Quantification of myofibroblast markers in granuloma pouch tissue by means of Western blot. A: Protein expression in intact granuloma pouches (14d, 21d) was compared to 14-day-old pouches, which were subsequently released from mechanical tension for 1 to 7 days. Expression of α-SMA gradually decreases starting 2 days after release (14d+2dR), whereas decrease in ED-A FN expression occurs later (14d+7dR) after release. TGF-β-RII expression shows a moderate decrease after 7 days and no change is observed for β-actin and vimentin expression.
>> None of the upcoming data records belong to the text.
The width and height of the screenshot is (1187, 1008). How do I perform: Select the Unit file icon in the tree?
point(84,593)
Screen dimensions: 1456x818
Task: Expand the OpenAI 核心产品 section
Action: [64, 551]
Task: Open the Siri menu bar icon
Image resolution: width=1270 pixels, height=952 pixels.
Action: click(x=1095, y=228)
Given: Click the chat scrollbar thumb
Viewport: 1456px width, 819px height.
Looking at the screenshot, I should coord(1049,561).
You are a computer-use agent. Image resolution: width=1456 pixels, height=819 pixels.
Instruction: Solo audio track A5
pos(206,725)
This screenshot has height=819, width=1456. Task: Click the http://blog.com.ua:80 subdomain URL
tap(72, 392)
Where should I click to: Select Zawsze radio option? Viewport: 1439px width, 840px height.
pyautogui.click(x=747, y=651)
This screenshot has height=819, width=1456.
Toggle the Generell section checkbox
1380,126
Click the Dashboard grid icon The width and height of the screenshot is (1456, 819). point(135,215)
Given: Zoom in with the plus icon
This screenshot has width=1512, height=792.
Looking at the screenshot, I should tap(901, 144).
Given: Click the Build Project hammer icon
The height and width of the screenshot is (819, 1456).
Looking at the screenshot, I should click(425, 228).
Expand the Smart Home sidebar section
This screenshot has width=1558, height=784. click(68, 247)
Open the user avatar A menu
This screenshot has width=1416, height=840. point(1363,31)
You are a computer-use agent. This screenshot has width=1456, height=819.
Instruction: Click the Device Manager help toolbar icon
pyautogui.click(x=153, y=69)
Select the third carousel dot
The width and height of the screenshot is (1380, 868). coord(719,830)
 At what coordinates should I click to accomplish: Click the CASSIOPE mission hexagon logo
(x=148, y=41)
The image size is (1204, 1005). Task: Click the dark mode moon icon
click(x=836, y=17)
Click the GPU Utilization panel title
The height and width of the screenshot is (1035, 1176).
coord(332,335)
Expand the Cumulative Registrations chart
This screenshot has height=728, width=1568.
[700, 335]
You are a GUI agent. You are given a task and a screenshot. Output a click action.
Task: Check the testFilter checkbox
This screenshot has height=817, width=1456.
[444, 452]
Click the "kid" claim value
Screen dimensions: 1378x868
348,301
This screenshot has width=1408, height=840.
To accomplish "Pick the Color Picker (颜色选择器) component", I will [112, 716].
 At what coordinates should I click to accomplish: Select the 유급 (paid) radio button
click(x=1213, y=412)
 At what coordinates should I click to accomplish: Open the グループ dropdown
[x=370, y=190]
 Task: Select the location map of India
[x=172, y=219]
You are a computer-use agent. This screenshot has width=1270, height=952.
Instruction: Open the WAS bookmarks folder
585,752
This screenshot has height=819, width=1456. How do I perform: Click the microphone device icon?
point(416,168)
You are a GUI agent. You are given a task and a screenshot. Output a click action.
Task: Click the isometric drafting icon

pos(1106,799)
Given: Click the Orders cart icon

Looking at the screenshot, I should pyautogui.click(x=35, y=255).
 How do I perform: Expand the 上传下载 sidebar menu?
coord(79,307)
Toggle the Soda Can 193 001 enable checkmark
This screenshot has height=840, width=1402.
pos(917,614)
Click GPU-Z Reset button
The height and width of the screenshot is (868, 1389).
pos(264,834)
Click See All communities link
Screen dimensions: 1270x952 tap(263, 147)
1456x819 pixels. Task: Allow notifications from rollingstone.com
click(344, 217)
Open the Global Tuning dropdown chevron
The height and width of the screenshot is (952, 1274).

Exchange of exudate by saline has no effect (14d+7dS), whereas injection of TGF-β-sRII significantly decreases expression of all myofibroblast markers (14d+7dT). B: Protein bands obtained from 21-day intact (21d) and 7-day-tension-released (14d+7dR) pouch tissue were scanned, their density was quantified by image analysis, and obtained values were normalized to vimentin. Tissue from 7-day-released pouches exhibits significantly reduced levels of α-SMA and ED-A FN expression, moderately reduced TGF-β-RII expression and no change in β-actin compared to 21-day intact pouches. *, P ≤ 0.01; **, P ≤ 0.005.

Figure 8.

Evolution of granulation tissue contractility. The chronological evaluation of granulation tissue contractile activity distinguished three phases characterized by: 1) slow increase (red), 2) steep increase (blue), and 3) decrease (green). These phases correlate with the onset of F-actin and ED-A FN expression (phase 1), de novo expression of α-SMA (phase 2), and decrease of α-SMA expression (phase 3) as indicated by the arrows. The first two phases clearly start earlier and the third phase is delayed in splinted (continuous line) compared to unsplinted wounds (dotted line).